20 startups to pitch to investors at Angel Fair Africa


Twenty startups have been selected from nine African countries to pitch in front of investors that include Dave McClure, Tim Draper and Chris Kirubi.

Angel Fair Africa will take place in Kenya for the first time on November 10-11 following previous editions in Johannesburg, Lagos and Accra, hosted by Angel Africa List and Chanzo Capital.

Keynote speakers McClure, Draper and Kirubi have already been confirmed, and 20 startups have now been selected to pitch in front of them and a wider investor audience.

The selected entrepreneurs include Rita Kimani of Kenya’s Farm Drive, Kenya; Tito Munhequete of Mozambique’s Izy Shop, Ugwem Eneyo of Nigeria’s Solstice, Josephat Mandara of Tanzania’s TIME Tickets, and Joanna Bichsel of Rwanda’s Kasha.

Given request: Write the next few paragraphs of the article about startups pitching at Angel Fair Africa, starting right after its last sentence.

Dataset extract:
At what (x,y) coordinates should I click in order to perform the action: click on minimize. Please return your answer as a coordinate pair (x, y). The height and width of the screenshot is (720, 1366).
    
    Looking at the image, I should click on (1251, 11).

Task result:
The 20 entrepreneurs will pitch their businesses in a storytelling format in a way that can connect directly with investors. The first day will feature pre-revenue startups, with the second day reserved for those that are post-revenue and raising their second or third round of capital.

Angel Fair Africa will also feature a panel of entrepreneurs sharing their experiences on building companies, putting together a founding team, and key successes and challenges. The panel of entrepreneurs will include Caitlin Dolkart of Flare, Andrew Airelobhegbe of OgaVenue, Eva Muraya of BDS Group, Erik Hersman of BRCK and Selorm Brantie of mPedigree.

“Africa is in urgent need of real mentoring from experienced “fathers” and “mothers”, and it is time we rose up to that role. Many opportunities are presenting themselves across Africa and if we do not guide the young people then we will have failed as a continent. This is why I am at the forefront when it comes to mentoring and investing in the young people of Africa,” said Chris Kirubi, who will open the event in a keynote fireside chat.

Tim Draper, founding partner of Draper Associates, will be keynoting the second day of the event.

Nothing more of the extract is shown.